Little did he know then that some years later that young lad became Adult World Highland Dancing Champion at Cowal Gathering, performed in theatres, on television and in stage shows and cabarets around the world, and many years later was Highland Dance Director of the famous Royal Edinburgh Military Tattoo for over 20 years.

My favourite story of Dr Mac was his reply to a proposal that the SNP should make available a lifetime membership. He said simply that members should have to renew their loyalty to the cause and the current SNP policies on an annual basis with the appropriate subscription, and that was not something which could be done on a lifetime membership.

Although he died back in 1998 it was only relatively recently that his ever present wife, Leila, passed away without fanfare or ceremony.

I have many memories of Dr Mac and Leila with the very strong Stirling branch team of councillors and volunteers at meetings, campaign sessions and ceilidhs in the Stirling SNP HQ upstairs in Orchard Place, long before the new Thistle Centre was built. Visitors to the “Top of the Town” area of Stirling will be unaware that most of the traditional-style rebuilding and renovations in that area were as a result of Dr Mac and his Stirling Council SNP colleagues.

I can claim to have been an SNP member since way back in the 1950s but due to extensive travelling around the UK and overseas, sorry Dr Mac, I don’t think I managed to pay my subscription EVERY year.

Billy Forsyth
Bridge of Allan

I WAS interested to read Clare Adamson’s letter in Monday’s edition about Dr Robert McIntyre.

The Motherwell seat won by McIntyre in 1945 was once held by Rev James Barr (Independent Labour Party), who was my great great grandfather and was one of the earliest campaigners for Scottish Home Rule. In 1927 Barr attempted to pass a Scottish Home Rule bill through the House of Commons, the failure of which led to a change of mood in Scotland and the early formation of the SNP. Later Rev James Barr left Motherwell and became the MP for Coatbridge. It was during this time Dr Robert McIntyre was elected to the Motherwell seat, becoming Scotland’s first SNP MP.

Upon arriving at the House of Commons McIntyre refused the traditional sponsorship which allowed new MPs to take their seats. He was asked to go away and think things over, and the next day he accepted, under protest, the sponsorship of Rev James Barr. I imagine there must have been a deal of sympathy between them, not only because of the Motherwell connection but because they were the two most prominent advocates of Scottish self-government in the House of Commons at that time.

At one stage Rev James Barr was asked to join the National Party but refused, believing he was on the cusp of delivering Scottish Home Rule with the help of his party. Sadly his Labour colleagues proved uninterested, and a Scottish Parliament was only delivered 50 years after his death.

Andrew Barr

I VERY much enjoyed the letter by Clare Adamson MSP. I knew Robert McIntyre quite well, in the sixties, as at that time the SNP was very much smaller than it is now, and I recall one tale he told me about the Motherwell by-election.
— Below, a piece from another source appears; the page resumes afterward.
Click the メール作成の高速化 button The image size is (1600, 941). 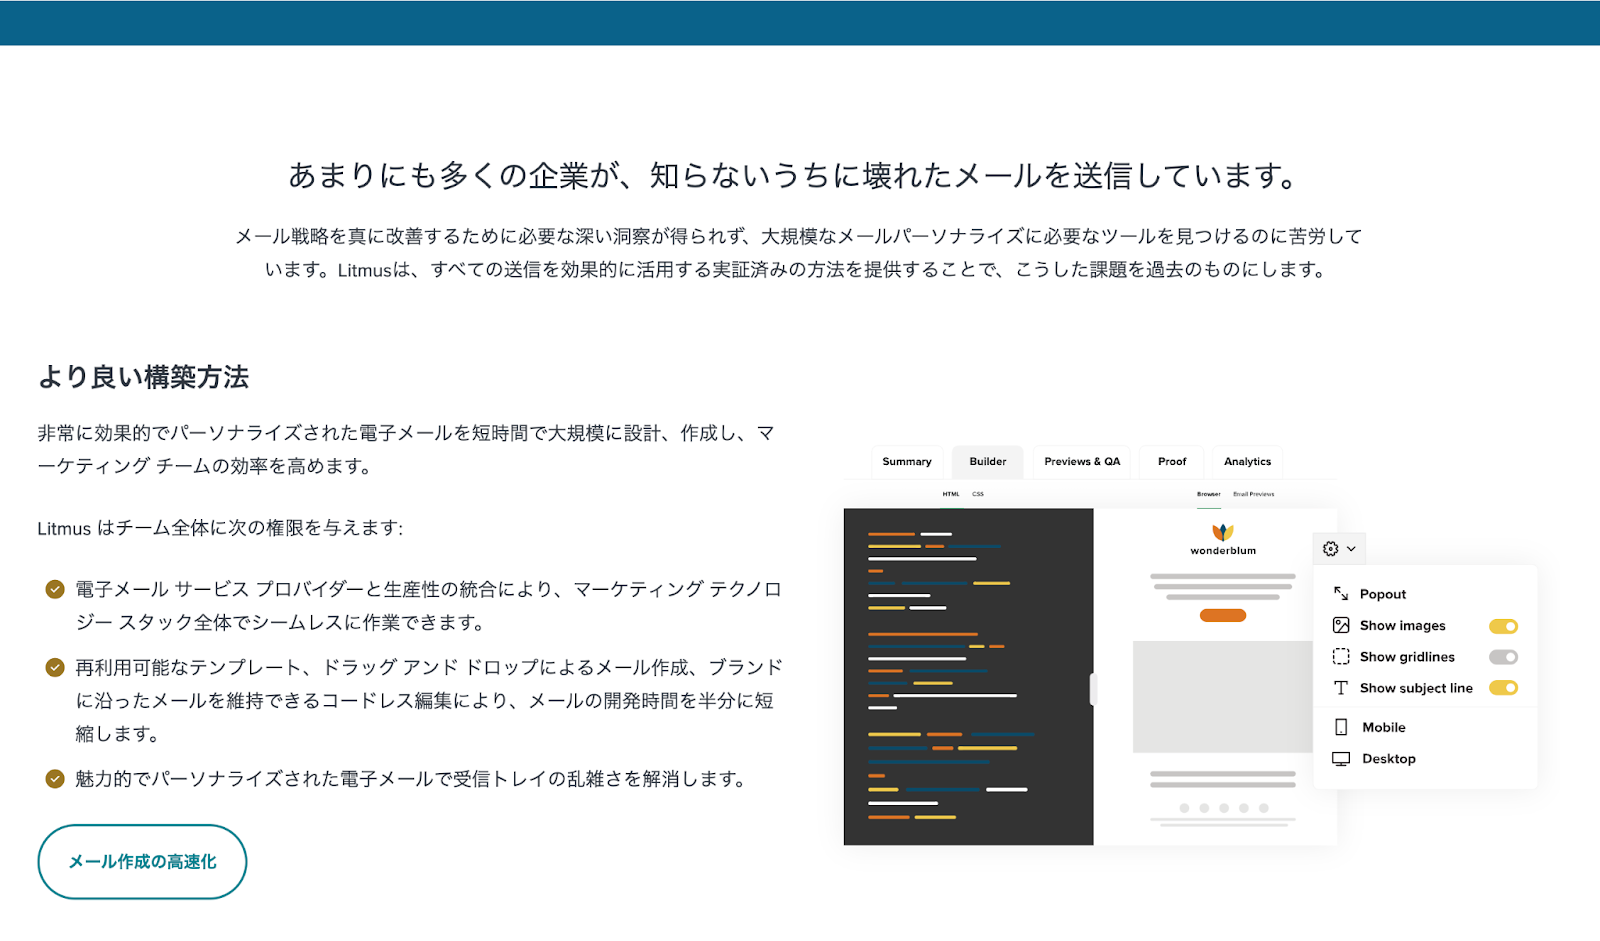click(142, 862)
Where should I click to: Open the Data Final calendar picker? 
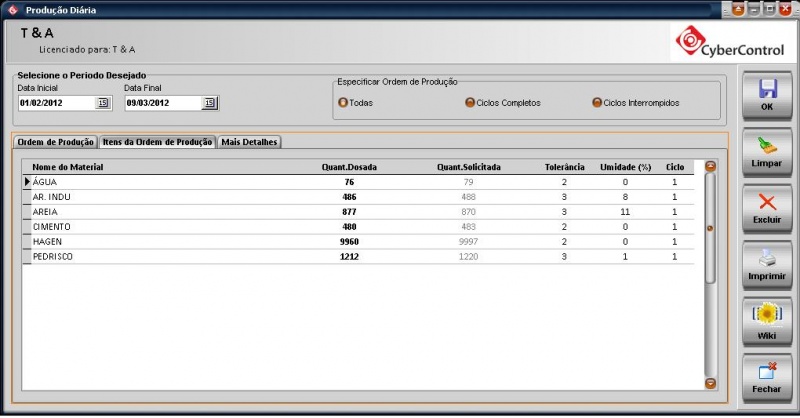click(208, 102)
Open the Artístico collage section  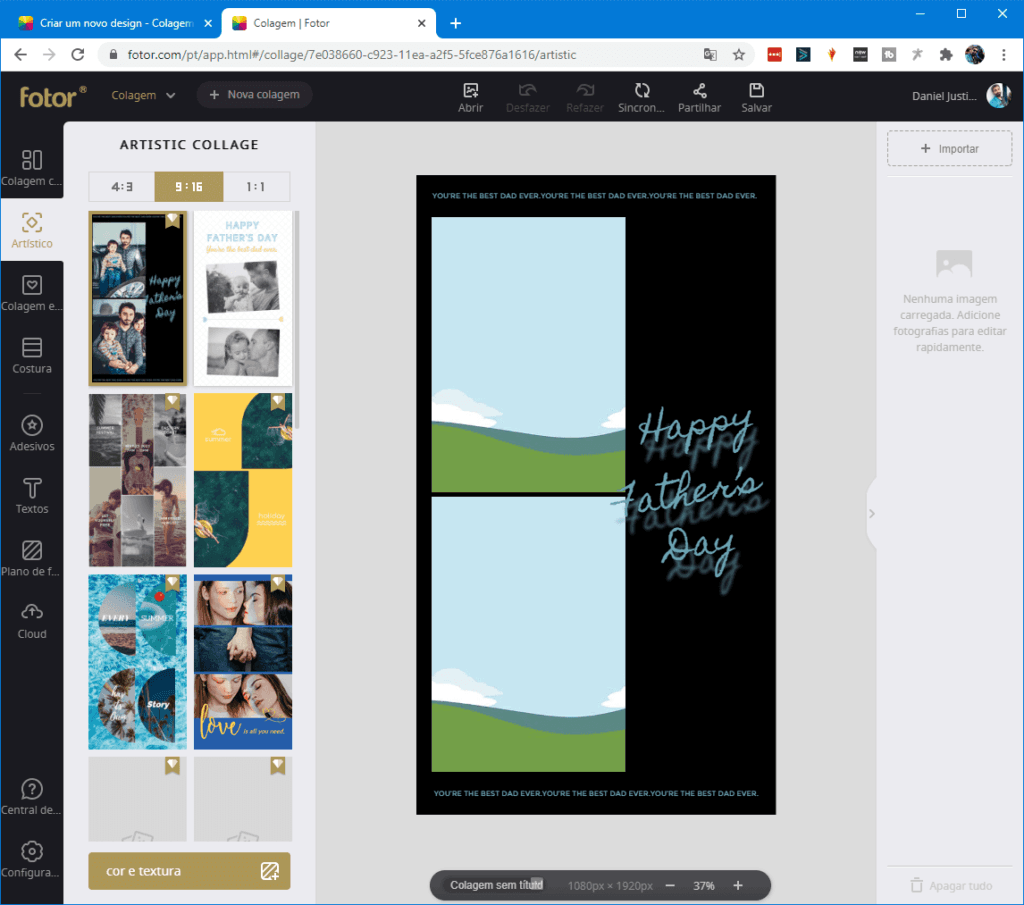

At one of the public meeting he was asked by a heckler: “Will the candidate get peyed?” He explained that he would not – he was a doctor – to which the response was “Weel, hoo can we expect the candidate tae look efter oor affairs when he clearly canna look efter his ain?”

Robert would be very proud of where the SNP is today – not yet independent but not far off.

Jim Lynch

HURRAH for Carolyn Leckie for reminding us that Marx’s class analysis is very much relevant in the era of neoliberalism and government-enforced austerity economics (If the class war is over, it’s because the rich won, May 14).

The connection between class and inequality was further highlighted this week by reports that a decade after the capitalist class caused the global financial crisis, the wages of the working class are worth £24 a week less than in 2008. Frontline British workers are suffering the worst pay squeeze since 1818 – coincidently the year of Karl Marx’s birth.